Let’s break down what this looks like, because it’s a performance of staggering inconsistency.
The Public Performance: This is where they shine. The camera comes out. It’s the first day of school, the holiday concert, the birthday party with the elaborate cake. They are front and center, beaming with pride. They orchestrate the perfect photo: the piggyback ride, the helping hand with the science project, the hug at graduation. These moments are curated, posted, and presented to the world as evidence of their stellar parenting. They soak in the likes, the comments praising their dedication. "What an amazing dad!" "She's such a hands-on mom!" This external validation is the entire point. It’s the fuel. The child, in these moments, is a prop. They are an accessory to the narcissist’s image, a key character in the story they are telling the world about themselves.
The Private Reality: This is where the performance ends and the neglect begins. When the camera is off, when there is no audience to witness the effort, they vanish. This vanishing act isn't always physical, though it often is. It’s an emotional and psychological disappearance.

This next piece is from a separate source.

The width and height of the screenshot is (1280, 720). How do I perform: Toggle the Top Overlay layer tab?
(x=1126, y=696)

When the actual, difficult work of parenting kicks in, they are suddenly unavailable. They are "too busy" to help with the frustrating math homework. They have a "work call" during the meltdown over a broken toy. They are absent for the tough conversations about friendships, bullying, or anxiety. They are ghosts during the nightly routines, the sick days, the laundry, the packing of lunches, the driving to practice, the sitting in the dark waiting for a teenager to come home.
The child is left with a profound and confusing dissonance. They have the photos to prove their parent was there, but their lived experience is one of absence. They see the loving parent on social media, but they live with the distant, impatient, or critical parent at home. This creates a deep-seated wound: the feeling that their parent’s love is conditional on a performance. That they are loved not for who they are, but for how they make the parent look.
And this is where the real damage is done. The child learns to perform for love. They learn that their needs are an inconvenience unless they can be framed as part of a happy narrative. They learn to mistrust their own feelings because their reality—the reality of feeling lonely, unseen, or unimportant—is constantly contradicted by the public story their parent tells.
For the co-parent or the family member watching, it’s a special kind of fury. You see the child’s confusion. You are the one who bandages the scraped knees, who soothes the nightmares, who helps with the homework, who provides the consistent, unglamorous presence. And then you watch the narcissist swoop in for the photo op and take all the credit. You are left with the emotional rubble while they hold the trophy.
If you are dealing with this, know this: your consistency is everything. Your private, unseen acts of love are the real parenting. They are the foundation that will allow that child to one day recognize the truth: that love is shown in the quiet, relentless showing up, not in the staged and filtered highlights.
The narcissist’s need for a perfect public image is a cage. But your authentic, sometimes messy, always present love is the key that will help that child eventually break free. Keep showing up, even when no one is watching. Especially when no one is watching. That is the love that builds a person.